Alicia D'Amico, born in Buenos Aires (1933-2001), was an Argentinian photographer. Camera in hand, she always preferred her photographs in black and white as well as the format of 35 mm.
Alicia graduated from the National School of Fine Arts as Professor of Drawing and Painting in 1953. In 1955, she was awarded a scholarship by the French government and lived in Paris for a year, which allowed her to improve her knowledge in Visual Arts and purchase her first camera.
Two years later, Alicia made her first photographic work thanks to studying and her father who was also a photographer; later, she become assistant to photographer Annemarie Heinrich. Along with Sara Facio, Alicia opened a studio in the 1960s and taught at the School of Photography in Argentina, where she was called "master" by her students.
Between 1983 and 1999, Argentina witnessed a critical mass of women artists emerge who organized exhibitions and events, and challenged the patriarchal discourse. In 1983, alongside the filmmaker Maria Luisa Bemberg, Alicia became cofounder of A Woman’s Place (Lugar de la Mujer). It was one of the first feminist institutions in Argentina to host interdisciplinary feminist activities. It was open to lesbian feminists too, who, in 1986, together with the photographer Ilse Foscova, organized public interventions in favor of women rights.
Alicia's photographic work focused on teaching and collaboration in books, especially with artists and intellectuals of South America such as Jorge Luis Borges, Gabriel Garcia Marquez, Adolfo Bioy Casares, Julio Cortázar, Oscar Painter, Alejo Carpentier, Miguel Angel Asturias, Pablo Neruda, and Astor Piazzolla -- many of whom were the subject of her black-and-white portraits.
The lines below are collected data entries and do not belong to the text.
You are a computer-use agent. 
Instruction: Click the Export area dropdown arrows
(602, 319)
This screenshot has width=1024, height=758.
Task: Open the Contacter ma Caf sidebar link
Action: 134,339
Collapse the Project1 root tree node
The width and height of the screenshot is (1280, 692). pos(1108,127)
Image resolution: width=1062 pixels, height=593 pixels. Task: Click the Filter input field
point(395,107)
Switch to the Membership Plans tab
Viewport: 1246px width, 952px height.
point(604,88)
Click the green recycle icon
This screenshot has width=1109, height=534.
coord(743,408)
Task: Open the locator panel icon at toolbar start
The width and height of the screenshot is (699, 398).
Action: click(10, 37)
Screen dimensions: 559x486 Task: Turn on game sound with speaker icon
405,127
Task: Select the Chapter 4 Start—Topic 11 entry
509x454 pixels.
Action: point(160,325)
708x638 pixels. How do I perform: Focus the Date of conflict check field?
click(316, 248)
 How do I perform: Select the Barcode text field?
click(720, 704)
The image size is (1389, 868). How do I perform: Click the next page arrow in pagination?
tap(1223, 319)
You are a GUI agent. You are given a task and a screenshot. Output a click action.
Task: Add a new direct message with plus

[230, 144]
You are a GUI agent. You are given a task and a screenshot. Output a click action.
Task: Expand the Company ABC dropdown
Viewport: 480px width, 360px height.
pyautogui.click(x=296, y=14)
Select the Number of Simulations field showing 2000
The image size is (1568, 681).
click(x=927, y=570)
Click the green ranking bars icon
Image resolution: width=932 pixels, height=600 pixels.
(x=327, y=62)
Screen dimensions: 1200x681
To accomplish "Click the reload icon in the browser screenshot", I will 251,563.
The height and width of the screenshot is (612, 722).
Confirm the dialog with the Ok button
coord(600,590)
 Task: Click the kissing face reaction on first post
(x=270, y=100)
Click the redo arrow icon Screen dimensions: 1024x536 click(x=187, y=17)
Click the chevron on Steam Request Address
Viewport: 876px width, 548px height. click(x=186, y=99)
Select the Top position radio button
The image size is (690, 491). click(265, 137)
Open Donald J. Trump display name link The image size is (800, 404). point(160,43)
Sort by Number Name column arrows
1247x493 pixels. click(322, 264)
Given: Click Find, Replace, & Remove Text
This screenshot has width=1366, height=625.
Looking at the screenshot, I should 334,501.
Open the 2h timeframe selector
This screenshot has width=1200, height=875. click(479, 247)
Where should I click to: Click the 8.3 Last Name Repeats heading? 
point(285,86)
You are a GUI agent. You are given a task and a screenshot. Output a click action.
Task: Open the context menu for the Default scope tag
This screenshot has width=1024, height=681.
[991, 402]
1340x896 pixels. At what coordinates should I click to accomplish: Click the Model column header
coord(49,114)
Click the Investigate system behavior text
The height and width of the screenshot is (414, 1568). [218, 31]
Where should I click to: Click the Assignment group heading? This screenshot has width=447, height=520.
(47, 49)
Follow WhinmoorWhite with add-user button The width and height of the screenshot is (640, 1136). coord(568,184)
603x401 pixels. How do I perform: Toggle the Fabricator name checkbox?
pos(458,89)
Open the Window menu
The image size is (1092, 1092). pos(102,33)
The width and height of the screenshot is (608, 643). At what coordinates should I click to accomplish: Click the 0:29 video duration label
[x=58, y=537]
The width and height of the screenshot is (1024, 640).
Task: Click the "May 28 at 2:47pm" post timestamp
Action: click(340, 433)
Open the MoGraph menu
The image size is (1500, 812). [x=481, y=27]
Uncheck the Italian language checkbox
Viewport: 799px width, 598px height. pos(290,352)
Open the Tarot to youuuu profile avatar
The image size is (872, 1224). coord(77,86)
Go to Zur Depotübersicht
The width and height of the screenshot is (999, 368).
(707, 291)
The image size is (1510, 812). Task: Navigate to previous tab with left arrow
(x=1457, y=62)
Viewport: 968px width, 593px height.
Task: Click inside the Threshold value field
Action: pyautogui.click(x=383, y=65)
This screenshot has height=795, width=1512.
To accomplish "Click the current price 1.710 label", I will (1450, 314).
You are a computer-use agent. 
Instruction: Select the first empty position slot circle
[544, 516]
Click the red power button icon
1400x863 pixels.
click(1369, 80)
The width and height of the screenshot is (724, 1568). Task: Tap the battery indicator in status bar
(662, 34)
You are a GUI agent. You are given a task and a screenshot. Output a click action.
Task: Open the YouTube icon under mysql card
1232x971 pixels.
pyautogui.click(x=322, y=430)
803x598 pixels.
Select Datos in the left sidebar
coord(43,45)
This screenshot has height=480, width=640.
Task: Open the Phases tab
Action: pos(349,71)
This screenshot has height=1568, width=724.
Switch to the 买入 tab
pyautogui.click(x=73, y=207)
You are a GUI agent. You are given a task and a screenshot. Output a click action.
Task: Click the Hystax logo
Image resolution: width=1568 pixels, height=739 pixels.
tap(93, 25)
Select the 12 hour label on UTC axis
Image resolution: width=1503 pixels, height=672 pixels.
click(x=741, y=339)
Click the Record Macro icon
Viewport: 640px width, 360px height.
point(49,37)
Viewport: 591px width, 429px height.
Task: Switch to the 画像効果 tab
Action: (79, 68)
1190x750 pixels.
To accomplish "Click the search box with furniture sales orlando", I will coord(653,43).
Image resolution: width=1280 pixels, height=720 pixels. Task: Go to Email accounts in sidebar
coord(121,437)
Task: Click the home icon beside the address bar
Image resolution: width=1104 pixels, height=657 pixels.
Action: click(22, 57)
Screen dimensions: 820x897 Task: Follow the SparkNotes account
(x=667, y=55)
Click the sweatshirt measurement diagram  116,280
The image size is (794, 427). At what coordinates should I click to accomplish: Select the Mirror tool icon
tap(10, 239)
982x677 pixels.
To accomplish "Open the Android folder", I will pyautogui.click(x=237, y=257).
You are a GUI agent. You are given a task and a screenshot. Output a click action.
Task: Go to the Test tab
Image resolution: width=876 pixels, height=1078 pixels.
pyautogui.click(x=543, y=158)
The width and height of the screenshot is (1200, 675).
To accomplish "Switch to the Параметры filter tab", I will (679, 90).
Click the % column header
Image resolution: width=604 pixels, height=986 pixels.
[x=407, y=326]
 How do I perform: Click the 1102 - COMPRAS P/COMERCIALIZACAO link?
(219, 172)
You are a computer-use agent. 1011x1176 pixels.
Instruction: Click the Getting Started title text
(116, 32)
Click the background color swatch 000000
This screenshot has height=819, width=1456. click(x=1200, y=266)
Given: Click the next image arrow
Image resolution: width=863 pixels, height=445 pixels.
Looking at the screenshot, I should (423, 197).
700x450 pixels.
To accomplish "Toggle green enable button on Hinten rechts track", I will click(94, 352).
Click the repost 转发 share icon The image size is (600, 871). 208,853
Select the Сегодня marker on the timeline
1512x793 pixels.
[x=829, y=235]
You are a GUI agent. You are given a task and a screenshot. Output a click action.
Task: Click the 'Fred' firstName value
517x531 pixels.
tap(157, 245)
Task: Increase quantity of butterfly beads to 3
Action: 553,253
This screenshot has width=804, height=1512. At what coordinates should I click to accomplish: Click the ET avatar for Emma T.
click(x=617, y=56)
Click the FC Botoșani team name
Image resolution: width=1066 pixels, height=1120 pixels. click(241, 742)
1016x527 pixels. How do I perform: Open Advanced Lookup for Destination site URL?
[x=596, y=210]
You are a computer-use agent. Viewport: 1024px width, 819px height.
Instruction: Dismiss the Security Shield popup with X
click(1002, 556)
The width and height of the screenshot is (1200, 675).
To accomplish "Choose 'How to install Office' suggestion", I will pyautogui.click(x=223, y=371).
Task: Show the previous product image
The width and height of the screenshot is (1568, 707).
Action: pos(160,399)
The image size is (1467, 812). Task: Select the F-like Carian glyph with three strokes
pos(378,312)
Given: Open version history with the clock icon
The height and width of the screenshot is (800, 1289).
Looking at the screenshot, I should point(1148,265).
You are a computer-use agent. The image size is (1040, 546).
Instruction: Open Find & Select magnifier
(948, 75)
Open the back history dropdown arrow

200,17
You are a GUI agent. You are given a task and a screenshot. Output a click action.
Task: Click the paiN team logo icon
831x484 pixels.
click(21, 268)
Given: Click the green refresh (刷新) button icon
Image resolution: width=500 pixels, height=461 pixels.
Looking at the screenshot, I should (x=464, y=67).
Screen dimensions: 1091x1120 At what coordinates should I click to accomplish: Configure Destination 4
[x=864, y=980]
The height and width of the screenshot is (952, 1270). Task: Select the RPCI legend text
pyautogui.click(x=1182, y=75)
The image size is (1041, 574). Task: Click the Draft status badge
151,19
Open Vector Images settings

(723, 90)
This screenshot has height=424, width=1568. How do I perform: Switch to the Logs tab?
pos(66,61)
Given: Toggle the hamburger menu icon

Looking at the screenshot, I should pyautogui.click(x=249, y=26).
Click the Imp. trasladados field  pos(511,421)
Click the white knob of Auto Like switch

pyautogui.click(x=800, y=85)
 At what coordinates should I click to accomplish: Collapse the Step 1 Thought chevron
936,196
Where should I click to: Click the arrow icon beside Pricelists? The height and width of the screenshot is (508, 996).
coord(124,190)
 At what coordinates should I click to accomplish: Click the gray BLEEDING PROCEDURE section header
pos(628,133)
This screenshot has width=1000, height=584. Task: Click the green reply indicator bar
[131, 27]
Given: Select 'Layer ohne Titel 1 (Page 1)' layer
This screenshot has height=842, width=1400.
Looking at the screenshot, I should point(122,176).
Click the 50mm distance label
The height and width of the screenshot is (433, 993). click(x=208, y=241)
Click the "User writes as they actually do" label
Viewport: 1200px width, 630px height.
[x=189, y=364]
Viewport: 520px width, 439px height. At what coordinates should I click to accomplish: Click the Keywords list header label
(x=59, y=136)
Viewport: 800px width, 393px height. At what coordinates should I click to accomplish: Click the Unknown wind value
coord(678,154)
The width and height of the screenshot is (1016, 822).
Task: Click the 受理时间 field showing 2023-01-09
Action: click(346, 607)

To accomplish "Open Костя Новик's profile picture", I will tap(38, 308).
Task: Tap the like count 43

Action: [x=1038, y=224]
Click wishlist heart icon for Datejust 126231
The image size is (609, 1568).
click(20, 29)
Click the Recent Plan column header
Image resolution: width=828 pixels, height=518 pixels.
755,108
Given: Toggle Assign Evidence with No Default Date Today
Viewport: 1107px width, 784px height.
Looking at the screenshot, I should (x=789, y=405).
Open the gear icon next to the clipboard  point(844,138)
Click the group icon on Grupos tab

Her work has been exhibited in many countries as part of group shows with other artists such as Pedro Luis Raota, Osvaldo Salzamendi Francisco Tenllado, Rubén Sotera, and Alicia Sanguinett but her work has held individual exhibitions worldwide as well. On August 30, 2001, Alicia died in her hometown of Bueno Aires but her photographs continue to enlighten.